Why does active metadata matter?
To put it simply, no one wants to go to another website to ‘browse the metadata’.
As we embraced the internet and data exploded in the early aughts, companies realized they needed to manage all their new data.
We entered a golden age of metadata management. New companies like Informatica, Collibra, and Alation were created, and they hyped the importance of data catalogs. People needed a way to sort through all their options, so we got reports like Gartner’s Magic Quadrant for Metadata Management. Billion-dollar companies emerged, and companies spent hundreds of millions of dollars on metadata management.
Yet just last year, Gartner released their Market Guide for Active Metadata and declared that “Traditional metadata practices are insufficient…”

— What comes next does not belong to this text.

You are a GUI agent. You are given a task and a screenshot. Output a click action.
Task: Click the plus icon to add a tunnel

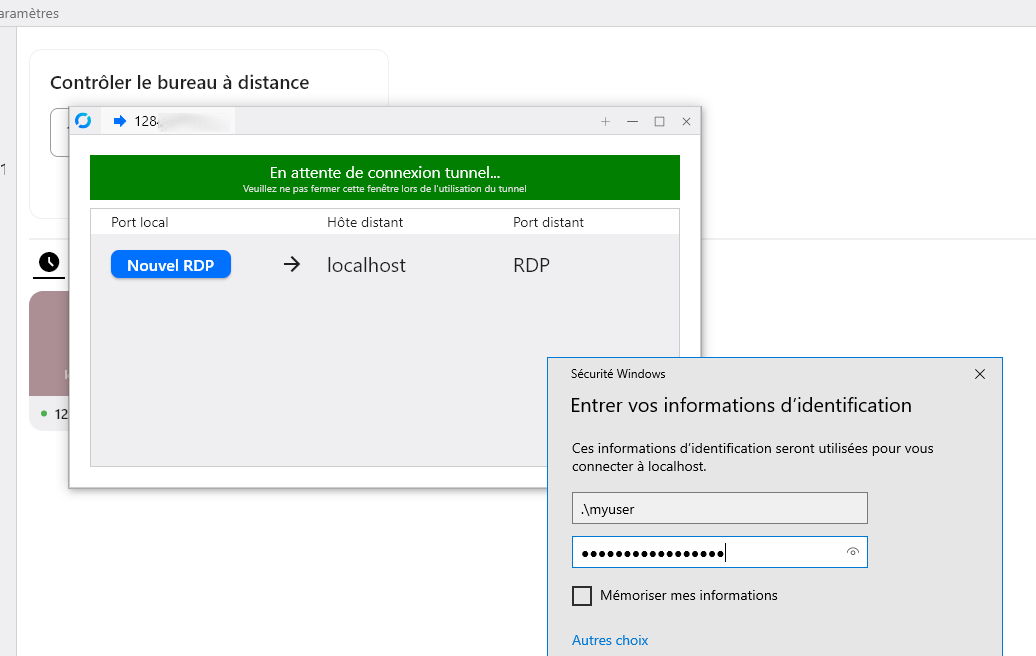[605, 121]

That’s because passive data catalogs solve the “too many tools” problem by adding… another tool. They aggregate metadata from different parts of the data stack, and it stagnates there. User adoption suffers, and these exciting tools turn into expensive shelfware.
Active metadata sends metadata back into every tool in the data stack, giving the humans of data context wherever and whenever they need it — inside the BI tool as they wonder what a metric actually means, inside Slack when someone sends the link to a data asset, inside the query editor as try to find the right column, and inside Jira as they create tickets for data engineers or analysts.
How does active metadata fit into the modern data stack?
Active metadata functions as a layer on top of the modern data stack.
It leverages open APIs to connect all the tools in your data stack and ferry metadata back and forth in a two-way stream. This is what allows active metadata to bring context, say, from Snowflake into Looker, Looker into Slack, Slack into Jira, and Jira back into Snowflake.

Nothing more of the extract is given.